UK Prime Minister Hikes Tax On Commercial Flights But Not Private Jets
- British PM Rishi Sunak has increased the Air Passenger Duty (APD) tax on domestic flights within the UK, excluding private jets and helicopters.
- The increase in APD will vary depending on the class of travel, with economy class seeing an increase from £6.50 to £7 and business class from £13 to £14.
- Private jets and helicopters are unaffected by the increase in APD, with the tax maintained at £78.
- Rishi Sunak has faced criticism for his frequent use of private jet travel.
British Prime Minister Rishi Sunak has increased the Air Passenger Duty (APD) tax on domestic flights within the UK, excluding private jets and helicopters, causing heavy criticism, according to a report by The Mirror.

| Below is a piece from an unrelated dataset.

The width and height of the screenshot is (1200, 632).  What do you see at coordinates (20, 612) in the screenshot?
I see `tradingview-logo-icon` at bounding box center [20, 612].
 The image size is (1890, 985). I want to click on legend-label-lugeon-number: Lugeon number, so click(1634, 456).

In the UK’s Finance Bill, the Government subtly outlined its intention to raise Air Passenger Duty (APD) on all domestic flights across the United Kingdom, including Northern Ireland, Scotland, Wales and England. The increased tax will affect all commercial flights, not private jets or helicopters.
Details of the increase
The increase will affect passengers differently depending on the class they are traveling in. For economy class travelers, the Air Passenger Duty tax will increase this share of their ticket from £6.50 ($8.26) to £7 ($8.89). Meanwhile, business and premium economy class passengers will see an increase from £13 ($16.52) to £14 ($17.79).
Photo: Tom Boon | Simple Flying
Air Passenger Duty is a surcharge added on a flight departing from the United Kingdom and was first introduced in 1993. It was meant to be a replacement for a so-called fuel surcharge that was banned in many European countries. This alternative is not imposed on services arriving in the United Kingdom. The Air Passenger Duty can sometimes add up to £175 per ticket for services departing the United Kingdom.
The APD is only charged on flights departing from the UK.
This latest increase follows a cut introduced by the Government last April. The tax was reduced from £13 ($16.52) for domestic services to the current £6.50 ($8.26). This means that the British Government halved the required Air Passenger Duty for domestic services at the time.
Meanwhile, on services that exceed 5,500 miles, the Government introduced a new range of taxes known as “ultra-long haul.” This new band penalizes those who take such flights, charging £91 ($115.61) in economy class and £200 ($254.08) in any other class.
The tax cut was initially brought up two years ago due to a struggling air transport industry in the United Kingdom. It has since been a point of grave concern and protest from airlines, particularly those operating domestic flights.
Smooth sailing for private jets
Private jets will not see a tax increase. The Air Passenger Duty will be maintained at the current £78 ($99.09). In addition, helicopters remain untouched by the changes as the bill constitutes increases solely for “fixed-wing” aircraft. The document said:
“This measure will impact on some individuals who travel by air, who may see an increase in air fares.”
In a Committee hearing in Parliament on Tuesday, Treasury Minister Gareth Davies confirmed that helicopters and private jets remained unaffected but noted a difference in spending power between passengers on typical commercial airliners and those using private jets or helicopters.
“The rate on private jets is significantly more than any commercial flight passenger will pay.”
Rishi Sunak is the most frequent UK flyer
A report published by the BBC last year showed that Rishi Sunak was the busiest UK Prime Minister regarding private jet usage in recent times. Data from the Ministry of Defence revealed that during the Prime Minister’s first seven months in office, he took approximately one private jet flight per week.
Rishi Sunak has faced criticism for frequently utilizing private jet travel for domestic trips.
Last January, Rishi Sunak faced criticism for taking a private jet for a mere 36-minute journey between London and Leeds.
At the time, Member of Parliament for the Scottish National Party (SNP) representing Edinburgh East, Tommy Sheppard said:
“Sunak used a private jet to travel to Leeds yesterday despite the journey taking 2.5hrs by train. Likely costing taxpayers much more and making a mockery of his climate pledges in the process. Unbelievable.”